New data has revealed the top seven countries vying for Australia’s affluent property market, with international homeowners from one continent unexpectedly taking out the top spot.
When it comes to foreign buyers investing in the private real estate sector Down Under, commonly Chinese, Indian and Singaporean investors come to mind.
In fact, several polls conducted in the past highlight that Australians believe the Government is “allowing too much investment from China”, and buyers with an Asian background are driving up property prices.
However, research collated by global property insight platform Knight Frank has revealed that while investors from China and Singapore form part of Australia’s foreign buyers market, the country with the largest number of homebuyers purchasing Australian properties priced over $US2 million ($A3 million) is in a different continent altogether.
Chinese buyers aren’t the only foreign investors in Australia’s property market, with European investors dominating the sector. Picture: Julian Andrews
According to The Wealth Report 2023, the UK has the highest number of residents who own a multimillion dollar property in Australia, followed by the US.
While the report doesn’t specify the exact number of residents who have invested in the Australian property market from these two countries, market data from realestate.com.au shows search interest for Australian properties on its site has increased by 30 per cent collectively.
Nadine Goldfoot, managing partner at immigration legal group Fragomen in the UK, told Knight Frank the Covid-19 pandemic was a leading factor for Europeans who decided to relocate to Australia.

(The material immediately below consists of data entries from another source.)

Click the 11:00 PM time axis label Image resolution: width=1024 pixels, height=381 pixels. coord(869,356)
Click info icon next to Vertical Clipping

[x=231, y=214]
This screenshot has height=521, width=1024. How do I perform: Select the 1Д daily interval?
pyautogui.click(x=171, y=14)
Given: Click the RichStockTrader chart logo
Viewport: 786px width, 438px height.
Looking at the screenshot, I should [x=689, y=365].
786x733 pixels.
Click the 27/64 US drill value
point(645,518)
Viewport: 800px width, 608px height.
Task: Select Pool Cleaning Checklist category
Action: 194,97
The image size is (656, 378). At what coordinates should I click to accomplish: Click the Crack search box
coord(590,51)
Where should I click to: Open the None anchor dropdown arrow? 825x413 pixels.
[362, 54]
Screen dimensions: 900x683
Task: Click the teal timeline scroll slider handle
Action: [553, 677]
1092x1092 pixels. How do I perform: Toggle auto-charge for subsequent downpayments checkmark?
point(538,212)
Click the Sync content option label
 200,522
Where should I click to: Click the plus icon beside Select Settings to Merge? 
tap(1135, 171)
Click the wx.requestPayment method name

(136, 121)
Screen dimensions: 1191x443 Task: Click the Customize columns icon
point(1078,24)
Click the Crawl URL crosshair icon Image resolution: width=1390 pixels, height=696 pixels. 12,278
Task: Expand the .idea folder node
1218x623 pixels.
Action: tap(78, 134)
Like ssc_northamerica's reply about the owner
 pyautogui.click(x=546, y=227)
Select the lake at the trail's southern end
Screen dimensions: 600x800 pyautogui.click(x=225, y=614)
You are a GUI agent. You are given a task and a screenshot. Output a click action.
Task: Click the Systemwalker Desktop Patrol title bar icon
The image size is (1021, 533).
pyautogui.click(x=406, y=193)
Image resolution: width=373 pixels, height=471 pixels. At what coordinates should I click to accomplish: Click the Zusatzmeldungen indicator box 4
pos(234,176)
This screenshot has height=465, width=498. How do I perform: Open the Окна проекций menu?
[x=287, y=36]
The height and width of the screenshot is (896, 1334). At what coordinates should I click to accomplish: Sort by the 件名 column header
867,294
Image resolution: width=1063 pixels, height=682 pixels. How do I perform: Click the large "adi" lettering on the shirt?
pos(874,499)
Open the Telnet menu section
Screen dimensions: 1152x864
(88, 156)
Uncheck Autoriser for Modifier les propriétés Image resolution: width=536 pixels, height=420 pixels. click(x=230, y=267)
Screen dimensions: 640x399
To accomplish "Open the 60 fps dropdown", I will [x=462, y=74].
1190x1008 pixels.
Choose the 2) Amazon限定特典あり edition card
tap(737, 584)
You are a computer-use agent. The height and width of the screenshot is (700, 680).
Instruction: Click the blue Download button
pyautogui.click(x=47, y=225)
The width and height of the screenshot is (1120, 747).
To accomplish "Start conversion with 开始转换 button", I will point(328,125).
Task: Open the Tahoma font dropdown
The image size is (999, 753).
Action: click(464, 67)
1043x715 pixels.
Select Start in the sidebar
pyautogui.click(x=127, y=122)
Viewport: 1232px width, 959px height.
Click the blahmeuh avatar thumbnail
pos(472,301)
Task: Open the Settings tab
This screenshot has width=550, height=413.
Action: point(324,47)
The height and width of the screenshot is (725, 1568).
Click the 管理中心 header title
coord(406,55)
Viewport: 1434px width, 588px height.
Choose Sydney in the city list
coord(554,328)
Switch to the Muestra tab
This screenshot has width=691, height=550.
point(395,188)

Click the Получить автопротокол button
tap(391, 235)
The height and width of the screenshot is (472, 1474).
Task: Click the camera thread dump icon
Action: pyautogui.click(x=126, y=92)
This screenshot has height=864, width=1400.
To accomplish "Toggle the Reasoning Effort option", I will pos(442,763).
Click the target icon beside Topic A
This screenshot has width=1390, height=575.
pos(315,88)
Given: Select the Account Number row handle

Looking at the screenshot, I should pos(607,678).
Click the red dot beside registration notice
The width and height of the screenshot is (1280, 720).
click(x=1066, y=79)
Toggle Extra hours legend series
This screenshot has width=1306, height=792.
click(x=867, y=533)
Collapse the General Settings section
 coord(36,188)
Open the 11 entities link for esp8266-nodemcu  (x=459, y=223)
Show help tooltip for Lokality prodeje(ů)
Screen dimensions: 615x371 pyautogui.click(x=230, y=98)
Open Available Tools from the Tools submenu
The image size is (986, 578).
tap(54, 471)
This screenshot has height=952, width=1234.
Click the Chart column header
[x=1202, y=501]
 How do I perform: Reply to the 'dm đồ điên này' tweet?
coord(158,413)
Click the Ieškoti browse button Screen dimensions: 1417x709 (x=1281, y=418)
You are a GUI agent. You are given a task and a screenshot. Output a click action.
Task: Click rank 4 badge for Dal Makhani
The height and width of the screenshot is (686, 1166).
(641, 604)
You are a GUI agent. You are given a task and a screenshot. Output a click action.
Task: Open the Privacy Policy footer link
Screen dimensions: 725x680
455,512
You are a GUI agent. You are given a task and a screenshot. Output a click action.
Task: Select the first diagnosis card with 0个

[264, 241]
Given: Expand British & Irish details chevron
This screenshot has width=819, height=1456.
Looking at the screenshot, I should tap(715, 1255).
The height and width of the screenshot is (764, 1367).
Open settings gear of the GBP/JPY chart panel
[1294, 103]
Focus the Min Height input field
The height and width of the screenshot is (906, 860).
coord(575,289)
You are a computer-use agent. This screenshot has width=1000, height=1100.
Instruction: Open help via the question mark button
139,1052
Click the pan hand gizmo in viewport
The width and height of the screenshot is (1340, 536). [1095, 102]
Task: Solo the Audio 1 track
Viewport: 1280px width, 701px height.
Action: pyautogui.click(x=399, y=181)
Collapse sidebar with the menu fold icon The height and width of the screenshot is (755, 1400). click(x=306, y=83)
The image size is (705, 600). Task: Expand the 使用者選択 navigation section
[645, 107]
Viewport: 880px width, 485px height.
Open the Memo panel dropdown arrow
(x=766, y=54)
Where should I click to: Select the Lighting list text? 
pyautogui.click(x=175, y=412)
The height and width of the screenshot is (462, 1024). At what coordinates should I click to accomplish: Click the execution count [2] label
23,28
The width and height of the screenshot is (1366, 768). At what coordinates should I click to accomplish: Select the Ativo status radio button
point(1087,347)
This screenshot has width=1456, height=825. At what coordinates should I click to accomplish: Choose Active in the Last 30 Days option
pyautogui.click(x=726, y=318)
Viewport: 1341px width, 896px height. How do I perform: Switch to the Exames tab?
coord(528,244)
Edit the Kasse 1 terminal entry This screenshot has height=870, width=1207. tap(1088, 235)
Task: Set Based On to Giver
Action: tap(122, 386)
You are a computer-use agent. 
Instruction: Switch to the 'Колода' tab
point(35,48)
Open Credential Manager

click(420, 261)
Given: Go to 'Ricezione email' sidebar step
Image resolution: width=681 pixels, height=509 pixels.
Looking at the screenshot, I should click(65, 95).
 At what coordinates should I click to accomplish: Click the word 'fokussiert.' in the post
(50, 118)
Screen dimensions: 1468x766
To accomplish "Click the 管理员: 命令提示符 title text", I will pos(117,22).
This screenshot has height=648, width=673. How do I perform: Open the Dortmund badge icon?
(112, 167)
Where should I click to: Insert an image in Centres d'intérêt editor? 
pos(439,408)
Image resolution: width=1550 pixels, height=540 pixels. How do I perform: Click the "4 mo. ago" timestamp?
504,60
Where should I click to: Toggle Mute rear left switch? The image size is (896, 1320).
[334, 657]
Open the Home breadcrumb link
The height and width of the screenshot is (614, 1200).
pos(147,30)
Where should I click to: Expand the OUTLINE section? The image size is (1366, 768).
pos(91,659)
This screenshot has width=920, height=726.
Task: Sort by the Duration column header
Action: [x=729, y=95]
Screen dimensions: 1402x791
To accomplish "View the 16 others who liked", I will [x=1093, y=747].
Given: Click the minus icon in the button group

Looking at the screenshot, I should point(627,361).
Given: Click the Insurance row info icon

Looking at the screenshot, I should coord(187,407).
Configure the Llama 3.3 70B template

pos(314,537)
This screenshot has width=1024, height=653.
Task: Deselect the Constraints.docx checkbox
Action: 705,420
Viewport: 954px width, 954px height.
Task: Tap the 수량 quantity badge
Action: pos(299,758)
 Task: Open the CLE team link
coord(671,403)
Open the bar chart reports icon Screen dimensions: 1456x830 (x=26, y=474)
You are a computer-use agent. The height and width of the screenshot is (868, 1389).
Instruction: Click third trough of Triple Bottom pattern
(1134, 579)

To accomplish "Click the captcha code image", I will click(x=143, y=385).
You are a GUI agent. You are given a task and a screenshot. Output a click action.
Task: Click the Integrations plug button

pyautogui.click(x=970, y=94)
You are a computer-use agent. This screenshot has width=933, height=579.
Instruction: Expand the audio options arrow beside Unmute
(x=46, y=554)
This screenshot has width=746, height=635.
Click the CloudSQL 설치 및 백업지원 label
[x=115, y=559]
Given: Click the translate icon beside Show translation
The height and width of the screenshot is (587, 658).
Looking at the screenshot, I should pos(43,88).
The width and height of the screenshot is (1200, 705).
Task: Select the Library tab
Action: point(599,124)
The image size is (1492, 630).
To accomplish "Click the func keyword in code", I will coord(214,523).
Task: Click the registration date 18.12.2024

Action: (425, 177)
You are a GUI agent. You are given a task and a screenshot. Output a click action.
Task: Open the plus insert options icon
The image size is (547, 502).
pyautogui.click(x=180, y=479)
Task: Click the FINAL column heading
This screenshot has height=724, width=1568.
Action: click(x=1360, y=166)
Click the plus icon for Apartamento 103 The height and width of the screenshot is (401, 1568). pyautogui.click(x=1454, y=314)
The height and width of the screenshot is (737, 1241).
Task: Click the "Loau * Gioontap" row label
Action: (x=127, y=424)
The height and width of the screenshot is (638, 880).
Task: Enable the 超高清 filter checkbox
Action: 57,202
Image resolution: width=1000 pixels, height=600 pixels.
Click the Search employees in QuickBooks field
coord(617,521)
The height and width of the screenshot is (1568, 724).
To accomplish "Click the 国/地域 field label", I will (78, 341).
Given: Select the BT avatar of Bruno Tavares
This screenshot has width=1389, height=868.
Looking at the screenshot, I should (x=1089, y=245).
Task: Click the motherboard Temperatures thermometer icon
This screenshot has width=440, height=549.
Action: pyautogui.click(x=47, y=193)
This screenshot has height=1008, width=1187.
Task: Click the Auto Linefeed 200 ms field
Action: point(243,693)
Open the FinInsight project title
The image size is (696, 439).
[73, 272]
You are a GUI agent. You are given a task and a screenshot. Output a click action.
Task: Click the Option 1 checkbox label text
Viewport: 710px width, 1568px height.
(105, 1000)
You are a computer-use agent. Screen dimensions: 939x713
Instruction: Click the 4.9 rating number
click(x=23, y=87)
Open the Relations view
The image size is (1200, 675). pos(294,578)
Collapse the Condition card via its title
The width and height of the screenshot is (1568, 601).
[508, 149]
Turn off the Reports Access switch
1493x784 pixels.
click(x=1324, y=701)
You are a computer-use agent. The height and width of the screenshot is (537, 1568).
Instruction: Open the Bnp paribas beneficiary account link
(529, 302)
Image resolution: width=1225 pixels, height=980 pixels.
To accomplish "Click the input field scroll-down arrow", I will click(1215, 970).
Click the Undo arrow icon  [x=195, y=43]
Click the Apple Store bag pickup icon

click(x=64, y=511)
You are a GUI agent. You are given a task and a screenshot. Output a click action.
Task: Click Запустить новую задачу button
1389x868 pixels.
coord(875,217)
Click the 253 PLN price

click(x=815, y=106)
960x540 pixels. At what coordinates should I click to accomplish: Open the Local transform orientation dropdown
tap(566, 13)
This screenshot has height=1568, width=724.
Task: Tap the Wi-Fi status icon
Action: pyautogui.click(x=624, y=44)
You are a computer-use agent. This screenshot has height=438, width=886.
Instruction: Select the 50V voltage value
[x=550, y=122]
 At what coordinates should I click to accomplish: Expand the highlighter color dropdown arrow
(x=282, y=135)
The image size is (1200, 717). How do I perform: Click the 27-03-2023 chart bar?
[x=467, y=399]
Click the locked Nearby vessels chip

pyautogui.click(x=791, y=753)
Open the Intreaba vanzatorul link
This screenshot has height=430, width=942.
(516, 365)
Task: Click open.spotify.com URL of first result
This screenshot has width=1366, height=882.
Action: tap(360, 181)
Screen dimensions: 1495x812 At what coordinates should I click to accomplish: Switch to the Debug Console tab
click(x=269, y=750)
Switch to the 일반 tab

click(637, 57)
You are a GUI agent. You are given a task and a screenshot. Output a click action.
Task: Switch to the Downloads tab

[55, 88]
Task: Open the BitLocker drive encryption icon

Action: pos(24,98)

“The number of people who were suddenly able to do their existing work in a new country expanded rapidly,” she said.
“The ‘digital nomad’ boom has brought many more people into the ambit of global mobility – and countries have responded by finding new ways to attract them.”
Knight Frank’s Alasdair Pritchard also said that volatility and unpredictability in the UK and Europe’s property market drove people there to invest overseas.
“Wealthy individuals living in unstable regions have always sought a ‘Plan B’ – homes in the US, Australia or Europe that can enable the transition to a new life if needed,” he said.
“But rising geopolitical turmoil has drawn more buyers off the fence, and we expect that to continue through 2023.”
According to PropTrack’s 2022 Overseas Search Report wrap up, Melbourne was the most sought after spot for UK buyers, followed by Sydney, Perth and the Gold Coast.
There was also particular interest in Queensland’s greater Brisbane region, which consists of the entire coastal plain and includes the local government areas of Brisbane City, Ipswich, Logan City, Moreton Bay and Redland City.
While not all these are multimillion-dollar properties, it shows less wealthy Europeans are considering relocating to Australia.
The results are almost identical for investors coming to Australia from the US, with Sydney taking out the top spot followed by Melbourne, Gold Coast, greater Brisbane and Perth.
The PropTrack data also revealed a large interest in the rental market from Europeans, with searches for rental properties incurring a year-on-year increase of 34.2 per cent.
Across the globe, a large portion of foreign buyers purchasing properties valued over $US2 million ($A3 million) in the Switzerland, Spain, Portugal, Italy and South Africa markets were from the UK.
Meanwhile Australia’s foreign buyer market is also composed of residents from Spain, Canada and Hong Kong, with these three nations rounding out the Knight Frank’s buying patterns list for Australia.